• Your objective: Nothing but an exact repetition of the entries should appear in the answer.

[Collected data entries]
=-=-=-=-=

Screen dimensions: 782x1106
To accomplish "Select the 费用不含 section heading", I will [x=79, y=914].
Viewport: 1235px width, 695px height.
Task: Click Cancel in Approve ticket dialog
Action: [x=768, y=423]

=-=-=-=-=

• Solution for this exercise:
Screen dimensions: 782x1106
To accomplish "Select the 费用不含 section heading", I will [x=79, y=914].
Viewport: 1235px width, 695px height.
Task: Click Cancel in Approve ticket dialog
Action: [x=768, y=423]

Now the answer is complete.